El
Alpinista
Cuentan
que un alpinista, desesperado por conquistar el Aconcagua. Inició su travesía,
después de años de preparación, pero quería la gloria para él sólo, por
lo tanto subió sin sus compañeros.
Empezó
a subir y se le fue haciendo tarde, y más tarde, y no se preparó para
acampar, sino que decidió seguir subiendo decidido a llegar a la cima.
Pronto
obscureció...La noche cayó con gran pesadez en la altura de la montaña,
ya no se podía ver absolutamente nada.
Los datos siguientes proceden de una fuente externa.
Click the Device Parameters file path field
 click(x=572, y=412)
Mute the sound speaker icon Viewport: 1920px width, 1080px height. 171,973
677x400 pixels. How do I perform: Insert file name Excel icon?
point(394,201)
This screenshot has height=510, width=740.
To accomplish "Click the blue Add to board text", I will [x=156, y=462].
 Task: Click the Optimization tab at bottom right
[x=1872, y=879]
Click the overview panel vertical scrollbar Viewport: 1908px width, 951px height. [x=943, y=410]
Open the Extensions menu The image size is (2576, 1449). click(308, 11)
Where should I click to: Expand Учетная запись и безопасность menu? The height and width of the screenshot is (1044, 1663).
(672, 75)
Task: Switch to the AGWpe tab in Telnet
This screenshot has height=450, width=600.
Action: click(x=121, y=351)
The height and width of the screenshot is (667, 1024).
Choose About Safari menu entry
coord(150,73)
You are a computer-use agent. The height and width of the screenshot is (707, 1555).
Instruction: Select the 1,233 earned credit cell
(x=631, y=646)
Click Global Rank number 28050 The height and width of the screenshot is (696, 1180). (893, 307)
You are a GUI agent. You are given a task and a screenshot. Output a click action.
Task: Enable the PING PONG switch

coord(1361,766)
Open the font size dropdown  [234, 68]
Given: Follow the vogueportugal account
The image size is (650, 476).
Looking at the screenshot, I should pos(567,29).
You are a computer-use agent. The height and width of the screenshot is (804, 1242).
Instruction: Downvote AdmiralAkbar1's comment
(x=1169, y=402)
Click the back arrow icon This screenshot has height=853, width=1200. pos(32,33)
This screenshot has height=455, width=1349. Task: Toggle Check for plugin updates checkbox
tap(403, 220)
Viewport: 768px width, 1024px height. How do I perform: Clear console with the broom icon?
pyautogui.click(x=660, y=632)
Todo era negro, cero visibilidad, no
había luna y las estrellas estaban cubiertas por las nubes.
Subiendo
por un acantilado, a solo 100 metros de la cima, se resbaló y se desplomó
por los aires...........caía a una velocidad vertiginosa, solo podía ver
veloces manchas oscuras que pasaban y la terrible sensación de ser succionado
por la gravedad.
Seguía
cayendo......y en esos angustiantes momentos, le pasaron por su mente todos
sus gratos y no tan gratos momentos de su vida. El pensaba que iba a morir,
mas sin embargo, de repente sintió un tirón muy fuerte que casi lo parte en
dos....Si!!........ como todo alpinista experimentado, había clavado estacas
de seguridad con candados a una larguísima soga que
lo
amarraba de la cintura.
En
esos momentos de quietud, suspendido por los aires, no le quedó mas que
gritar.. AYUDAME, DIOS MIO, AYUDAME DIOS MIO. De repente ............. una voz
grave y profunda de los cielos le contestó:
¿QUE
QUIERES QUE HAGA?
Sálvame,
Dios mío.
¿REALMENTE
CREES QUE TE PUEDA SALVAR?
Por
supuesto Señor, Tú eres el único.
ENTONCES
CORTA LA CUERDA QUE TE SOSTIENE.....
Hubo
un momento de silencio y quietud. El hombre se aferró más a la cuerda pues
pensó que era lo único que realmente lo libraba de el vacío.
Cuenta
el equipo de rescate que al otro día se encontró colgado a un alpinista
congelado, muerto, agarrado con fuerza, con las manos a una cuerda..... A UN
METRO DEL SUELO.........Y tu... ¿En que cuerda tienes puesta tu confianza?,
¿Por qué no la sueltas? El Señor tiene maravillosas cosas para ti. Corta la
cuerda, NO DUDES CÓRTALA ...... y simplemente, confía en El.